The government's investigation began in January 2003, when Bruce Boise, a sales representative in Ohio, contacted the FDA about Cephalon's sales practices. Boise agreed to wear a wire to a company sales conference to help the government gather evidence, according to his attorney, Peter Chatfield, in a September 29, 2008 press release by his firm, Phillips & Cohen. In November 2003, another sales rep, Lucia Paccione of Philadelphia, filed the first lawsuit. The complaints remained sealed until the settlement was announced.
"What makes this case unique is that it's the first time, in the absence of substantial kickbacks, that the federal government has used the False Claims Act to go after a pharmaceutical company for marketing drugs for off-label indications for which there were no credible published scientific research supporting these drugs' safety or effectiveness," Chatfield said. "Not only were these uses marketed by Cephalon not approved by the FDA, there was absolutely no literature published in any medical compendia that supported them."

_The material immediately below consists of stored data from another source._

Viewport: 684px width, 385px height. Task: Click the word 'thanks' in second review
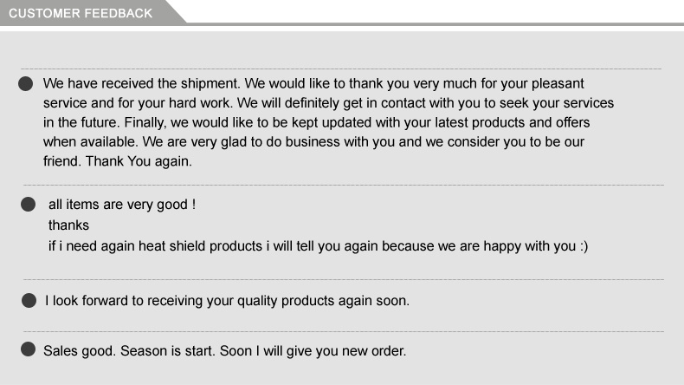coord(68,225)
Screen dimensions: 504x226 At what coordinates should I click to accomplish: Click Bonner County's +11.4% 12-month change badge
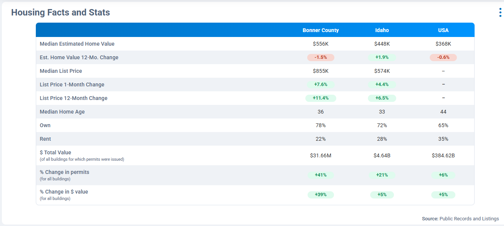(320, 98)
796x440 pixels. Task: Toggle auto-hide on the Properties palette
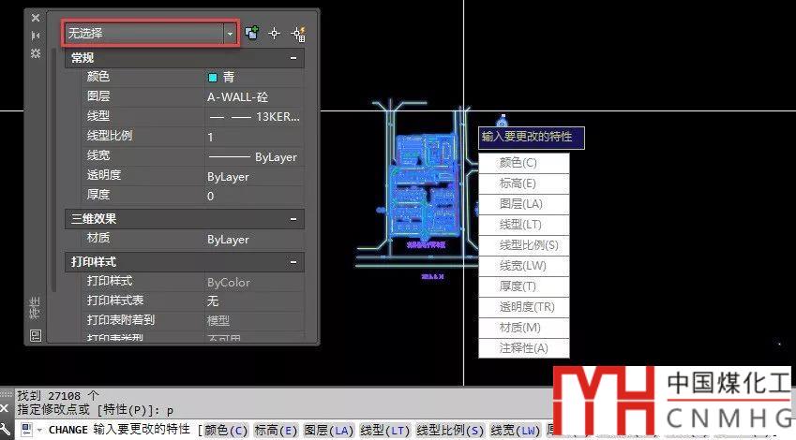[36, 36]
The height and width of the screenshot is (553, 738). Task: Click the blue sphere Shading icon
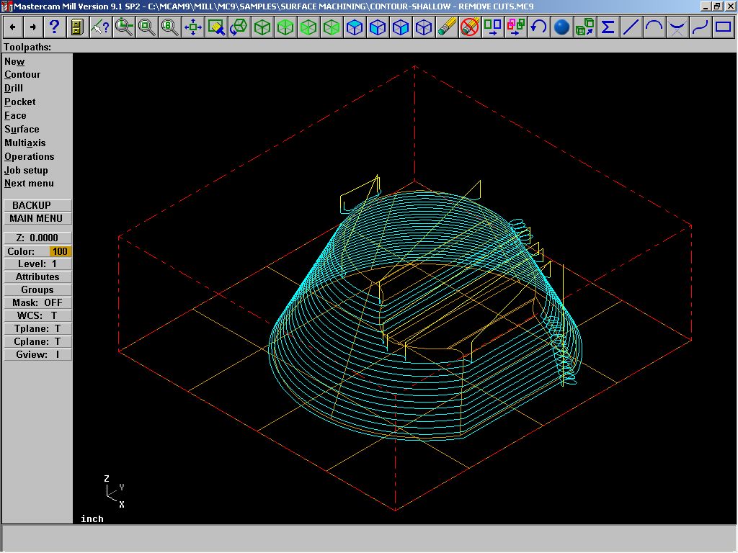[561, 27]

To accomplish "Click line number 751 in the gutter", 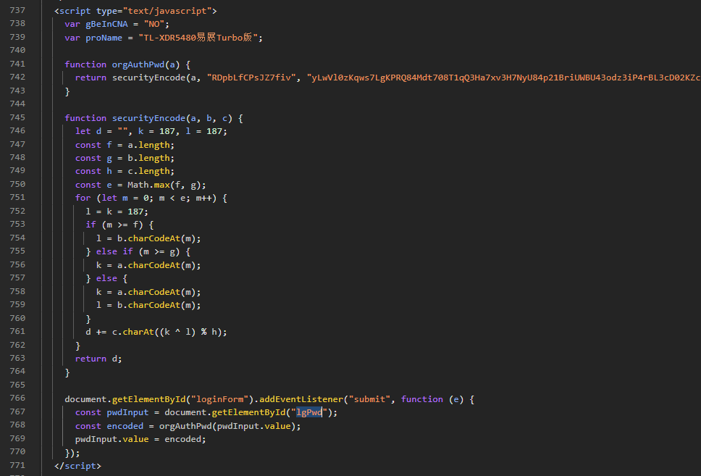I will [x=17, y=198].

While federally funded healthcare programs "often will pay for off-label use of drugs supported by credible medical research and prescribed based on the medical judgment of physicians, Cephalon's marketing efforts pushed well beyond those constraints," according to the press release.
From 2001 through 2006, "Cephalon improperly promoted Provigil to treat sleepiness, tiredness, decreased activity, lack of energy and fatigue," the DOJ sentencing memorandum reports.